In 2005, the Serious Organised Crime and Police Act 2005 (SOCPA) created two new harassment-related offences. The first was introduced by SOCPA into the PHA : this is the offence of harassing 2 or more people either to deter them from engaging in lawful activities, or to persuade them to do something they are not obliged to do. There is concern that this provision will have a chilling effect on free speech and the right to peaceful protest, as it is easier now for companies and other organisations to use the PHA to protect themselves from protesters, as a single act of protest that targets one company may involve the harassment of several employees, and so breach this section. However, the defence of reasonableness also applies in this section, so persons exercising the right to peaceful protest can argue that their conduct is reasonable and therefore not harassment.
The second new offence was added by SOCPA to the Criminal Justice and Police Act 2001 : this is the offence of harassment of a person in his or her home by someone outside it or in its vicinity. To commit this offence, the perpetrator must be where he or she is for the purpose of telling or persuading a resident of the home that he or she should not do something which they are entitled or required to do, or that he or she should do something which they are not obliged to do. The perpetrator must also have the relevant intention or degree of knowledge that his presence would cause the resident harassment or alarm of distress. However, the perpetrator need not actually cause anyone harassment or alarm of distress, provided it is likely to occur; and the likely victim of such harassment or alarm or distress need not be the resident of the home, but may be anyone in any home in the vicinity.

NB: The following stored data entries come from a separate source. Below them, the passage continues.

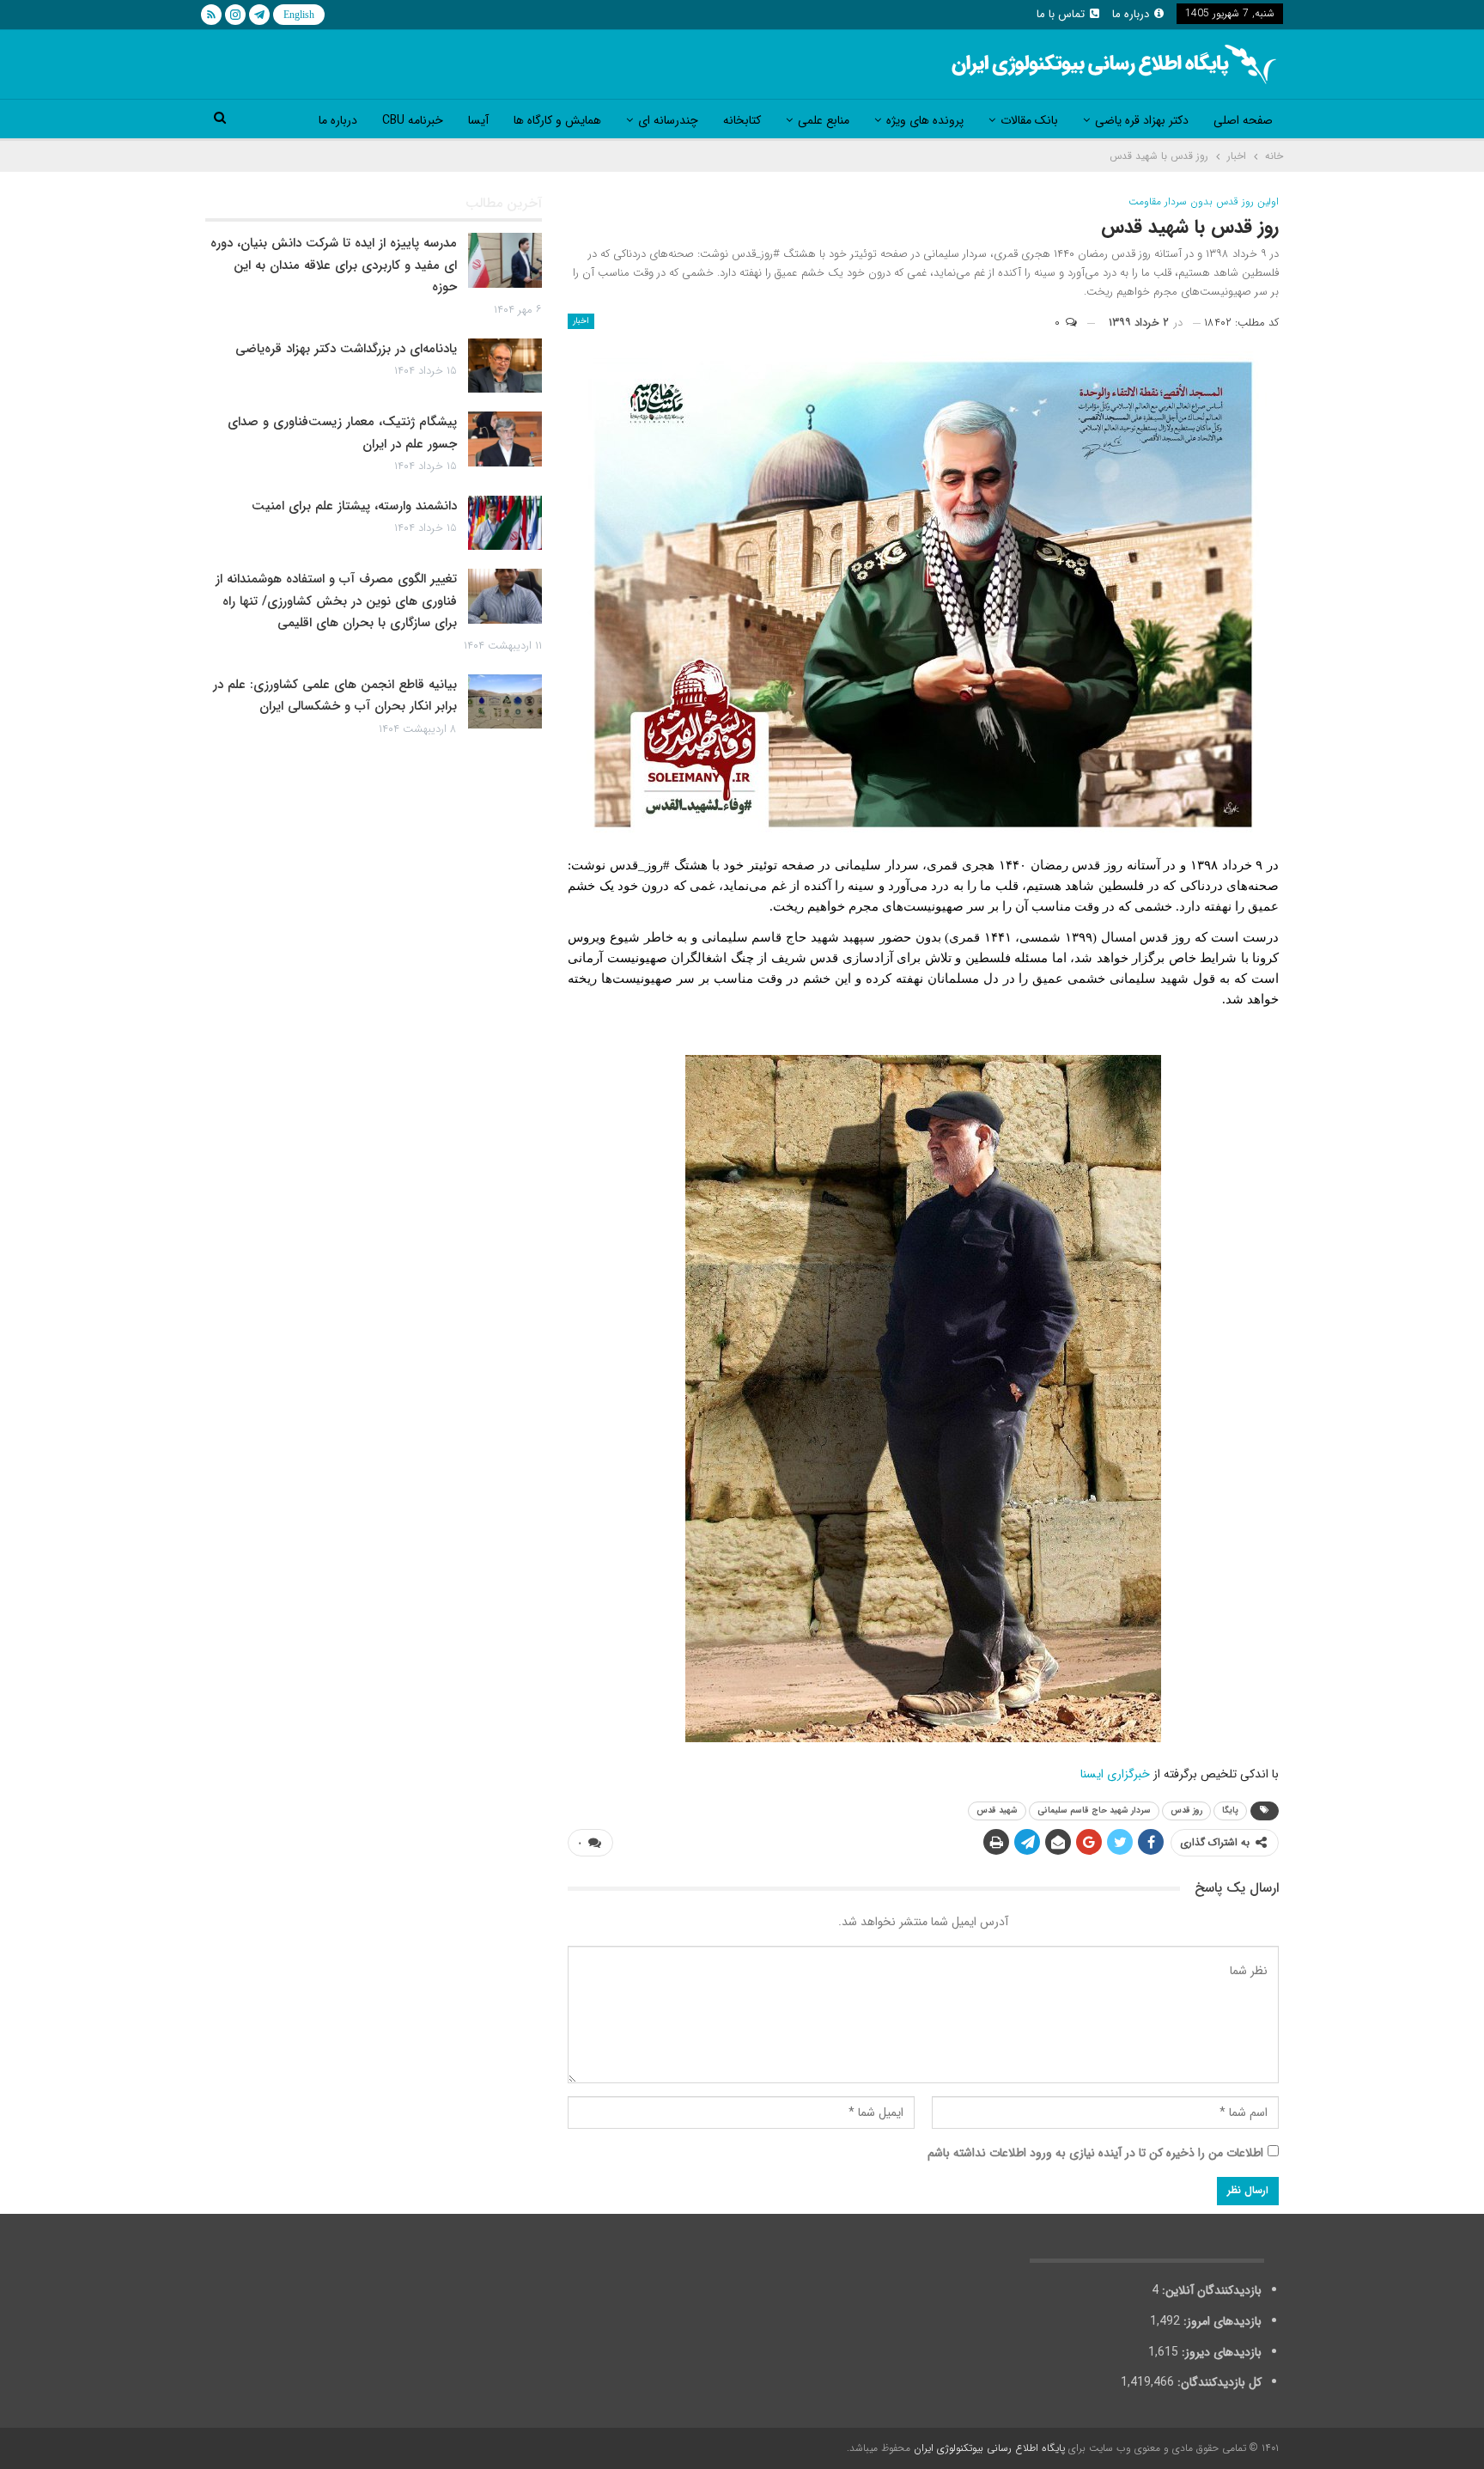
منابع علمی (823, 120)
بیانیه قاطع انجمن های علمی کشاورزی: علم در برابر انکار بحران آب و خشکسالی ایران (335, 695)
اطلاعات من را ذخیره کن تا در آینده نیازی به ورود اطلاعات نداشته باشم (1095, 2152)
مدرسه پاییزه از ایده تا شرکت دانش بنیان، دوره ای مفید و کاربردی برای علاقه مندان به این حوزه (333, 265)
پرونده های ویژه (925, 120)
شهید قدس (997, 1810)
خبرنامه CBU (412, 120)
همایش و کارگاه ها (557, 120)
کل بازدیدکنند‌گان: (1218, 2382)
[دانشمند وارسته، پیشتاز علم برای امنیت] (505, 523)
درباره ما (1130, 14)
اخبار (581, 320)
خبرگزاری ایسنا (1115, 1774)
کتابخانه (742, 120)
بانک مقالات (1029, 120)
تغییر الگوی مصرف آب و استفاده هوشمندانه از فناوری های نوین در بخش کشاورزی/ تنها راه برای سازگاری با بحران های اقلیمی (336, 601)
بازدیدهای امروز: (1221, 2321)
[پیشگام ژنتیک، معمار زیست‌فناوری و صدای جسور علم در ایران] (505, 439)
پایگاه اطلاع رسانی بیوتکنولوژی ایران (989, 2448)
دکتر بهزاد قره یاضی (1142, 120)
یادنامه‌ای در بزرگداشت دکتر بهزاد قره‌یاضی (346, 348)
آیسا (478, 120)
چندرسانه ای (668, 120)
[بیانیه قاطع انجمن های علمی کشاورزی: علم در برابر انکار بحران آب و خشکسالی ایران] (505, 701)
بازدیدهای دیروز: (1220, 2352)
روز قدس (1186, 1810)
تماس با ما (1061, 14)
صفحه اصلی (1243, 120)
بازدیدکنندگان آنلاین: (1210, 2290)
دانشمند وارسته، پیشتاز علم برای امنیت (354, 506)
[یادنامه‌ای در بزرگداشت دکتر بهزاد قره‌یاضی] (505, 365)
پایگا (1230, 1810)
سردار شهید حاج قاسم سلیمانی (1094, 1810)
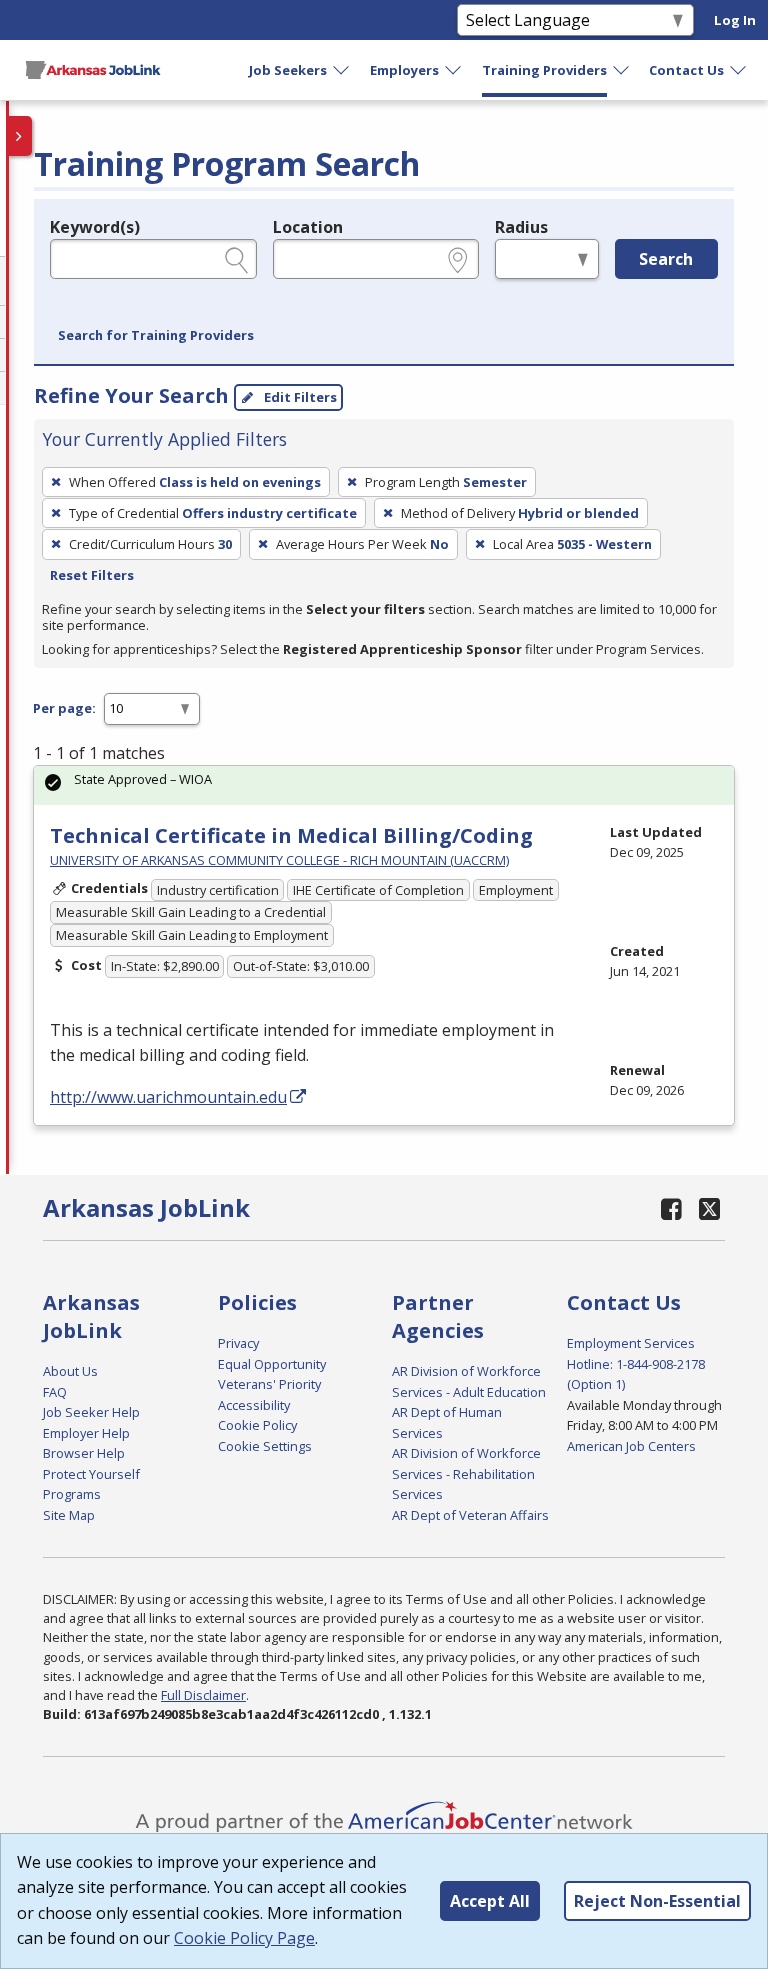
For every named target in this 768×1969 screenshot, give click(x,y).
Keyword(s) (95, 227)
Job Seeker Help (91, 1412)
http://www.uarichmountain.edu (168, 1097)
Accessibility (254, 1405)
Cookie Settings (265, 1446)
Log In (735, 20)
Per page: (64, 708)
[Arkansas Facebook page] (672, 1208)
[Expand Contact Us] (739, 70)
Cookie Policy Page (244, 1938)
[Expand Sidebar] (20, 136)
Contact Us (686, 70)
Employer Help (86, 1433)
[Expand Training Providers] (622, 70)
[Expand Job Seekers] (342, 70)
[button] (156, 336)
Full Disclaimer (203, 1695)
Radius (521, 227)
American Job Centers (631, 1446)
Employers (404, 70)
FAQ (55, 1392)
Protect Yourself (91, 1474)
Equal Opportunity (272, 1364)
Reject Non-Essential (657, 1901)
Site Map (69, 1515)
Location (308, 227)
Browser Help (84, 1453)
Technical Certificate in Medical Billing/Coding (291, 835)
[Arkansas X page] (709, 1208)
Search (666, 259)
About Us (70, 1371)
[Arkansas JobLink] (93, 70)
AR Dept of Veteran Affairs (470, 1515)
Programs (72, 1494)
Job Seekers (288, 70)
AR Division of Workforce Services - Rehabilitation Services (466, 1473)
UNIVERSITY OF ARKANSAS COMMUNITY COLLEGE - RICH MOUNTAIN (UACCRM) (279, 860)
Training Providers (544, 70)
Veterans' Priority (269, 1384)
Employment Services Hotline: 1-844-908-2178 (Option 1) (636, 1363)
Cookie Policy (257, 1425)
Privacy (238, 1343)
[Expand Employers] (454, 70)
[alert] (384, 785)
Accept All (490, 1901)
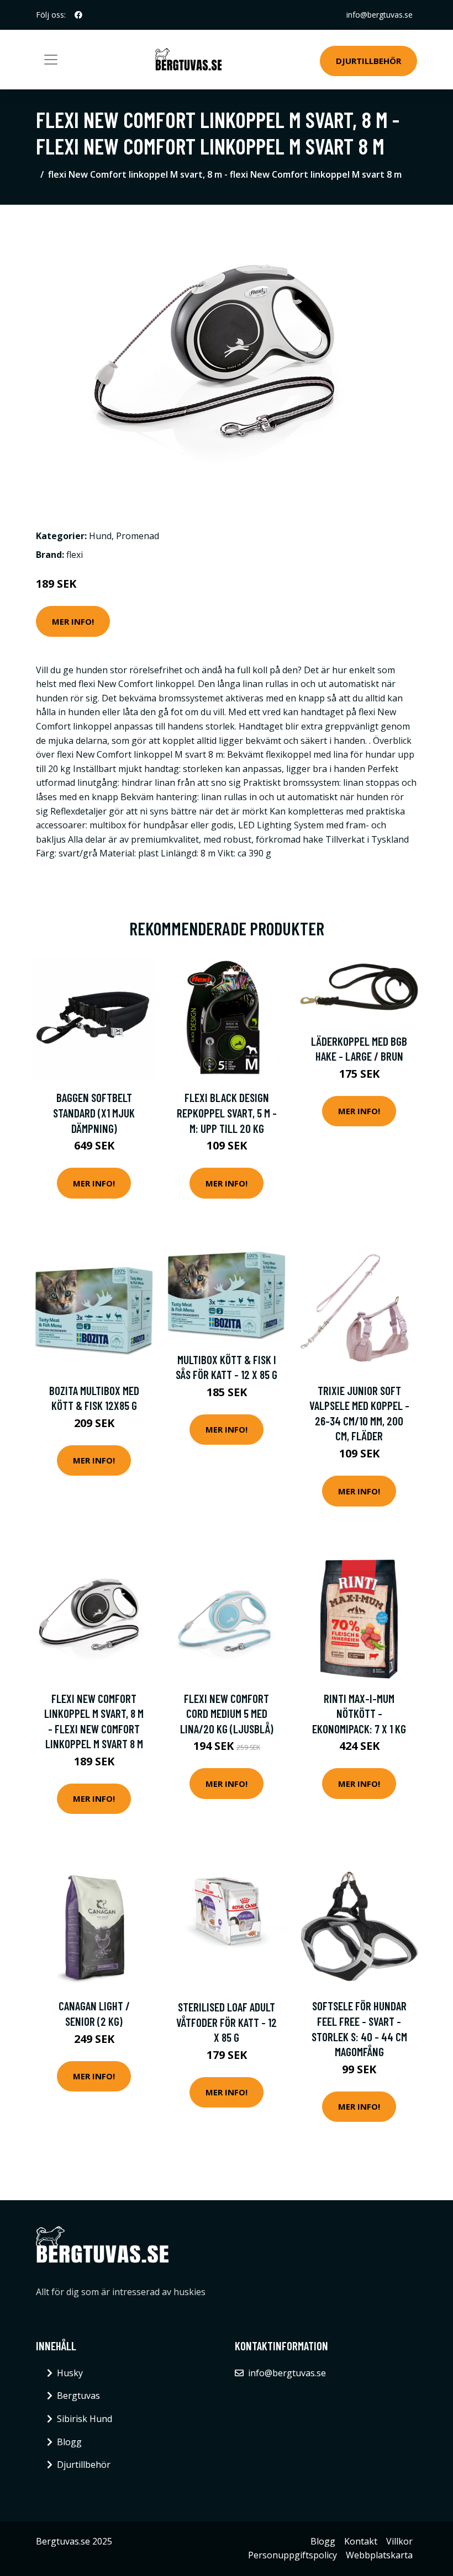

These new offences were both designed to curb the activities of certain political and other protesters and pressure groups, particularly people who were considered to be “animal rights extremists” . However, the wording of the legislation is not limited to any particular class of defendant, and will cover any cases which satisfy the criteria for the relevant offence, including any arising in the context of neighbourhood or domestic disputes. It has also been used against peaceful protesters who want to protest against a particular organisation, but where the police considered that their actions may cause harassment to persons who lived in the vicinity, even though those persons were not the target of the protesters. This law can therefore potentially impact on the right of peaceful protest (see right of peaceful protest). A particularly worrying feature of this law is that there is not defence of reasonableness, so a person will not be able to say that their actions should not be harassment because they were reasonable.